··· Text block ···

Principal Investment Strategies. Under normal market conditions, at least 80% of
the Fund's net assets (plus any borrowings for investment purposes) will be
invested in the equity securities of various companies located in foreign
countries (which may vary from time to time), including foreign subsidiaries of
United States companies. To pursue its objective, the Fund takes a multi-manager
approach whereby two Sub-Advisers independently manage their own portion of the
Fund's assets.

GMO uses an investment strategy that generally reflects a significant bias for
value stocks over growth stocks. GMO uses proprietary research and multiple
quantitative models to evaluate and select stocks, countries and currencies
based on several factors, including but not limited to:

        .       Stocks - valuation, quality of management, and improving
                fundamentals;

        .       Countries - stock market valuation, positive GDP trends,
                positive market sentiment, and industrial competitiveness; and

        .       Currencies - export and producer price parity, balance of
                payments, interest rate differential, and relative strength of
                currencies.

These models and factors may change over time.

J.P. Morgan takes a more growth-oriented approach to investing and seeks
companies the stock prices of which do not reflect their long-term earnings
potential. J.P. Morgan uses a bottom up investment strategy that combines local
market insight with global sector comparisons. The process begins with stock
rankings at the local level where stocks are evaluated based on business,
financial, management and valuation factors. A team of portfolio managers then
selects stocks for the portfolio using global sector analysts' recommendations.

The Fund may invest up to 10% of its net assets in emerging markets securities.
The Fund may also buy fixed-income debt securities, primarily for defensive
purposes, representing up to 20% of its net assets.

                                OTHER INFORMATION

        The shares of the Fund may be purchased only by separate accounts
("Separate Accounts") established by First Allmerica Financial Life Insurance
Company ("First Allmerica") or Allmerica Financial Life Insurance and Annuity
Company ("Allmerica Financial Life") for the purpose of funding variable annuity
contracts and variable life insurance policies issued by First Allmerica or
Allmerica Financial Life and by qualified pension and retirement plans. Both
First Allmerica and Allmerica Financial Life are wholly-owned subsidiaries of
Allmerica Financial Corporation ("AFC"), a publicly-traded Delaware holding
company for a group of affiliated companies. On September 30, 2004 the Trustees
and officers of the Trust, as a group, beneficially owned less than 1% of the
outstanding shares of the Fund.

                                        7



ANNUAL REPORT

        The Trust will furnish, without charge, a copy of the most recent Annual
Report to the Shareholders of the Fund. Requests should be directed to the Trust
at 440 Lincoln Street, Worcester, Massachusetts 01653 or by calling
1-800-533-7881.

BROKER COMMISSIONS

        During the fiscal year ended December 31, 2003, no commissions were paid
to brokers affiliated with the Sub-Adviser of the Fund.

DISTRIBUTOR, ADMINISTRATOR

        VeraVest Investments, Inc. ("VII"), a wholly-owned subsidiary of AFC,
serves as the Distributor for the Trust. VII, AFIMS and AFC are located at 440
Lincoln Street, Worcester, MA 01653. Investors Bank & Trust Company, 200
Clarendon Street, Boston, MA 02116, serves as the Trust's administrator, fund
accountant and custodian.

··· Data provided ···

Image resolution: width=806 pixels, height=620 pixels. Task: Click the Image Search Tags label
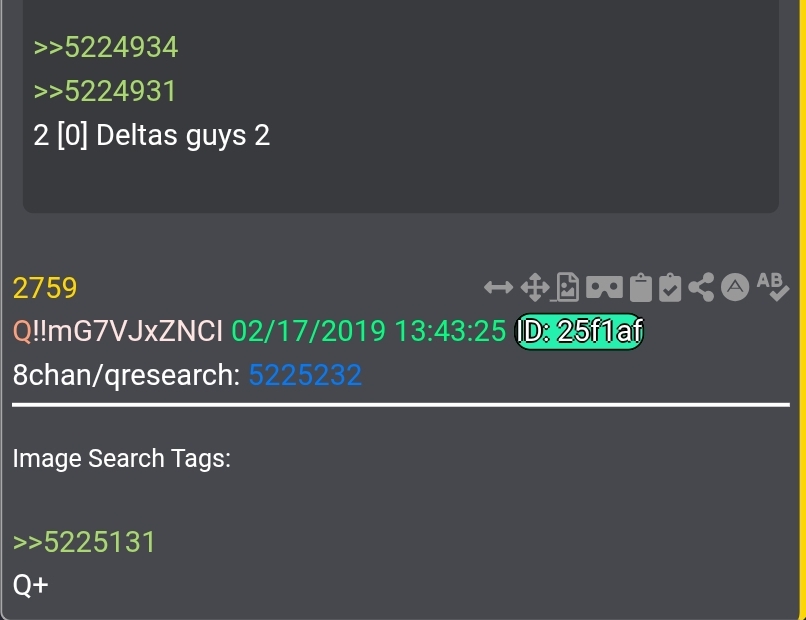coord(122,459)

···

## [Required tasks]
1 > Could you duplicate the passage of the fund prospectus text between "The Trust will" and "1-800-533-7881.", inclusive?
2 > How would you render this sentence from the fund prospectus text in Spanish: "The Fund may invest up to 10% of its net assets in emerging markets securities."

## [Solutions below]
1 >
The Trust will furnish, without charge, a copy of the most recent Annual
Report to the Shareholders of the Fund. Requests should be directed to the Trust
at 440 Lincoln Street, Worcester, Massachusetts 01653 or by calling
1-800-533-7881.

2 > El Fondo puede invertir hasta el 10% de sus activos netos en valores de mercados emergentes.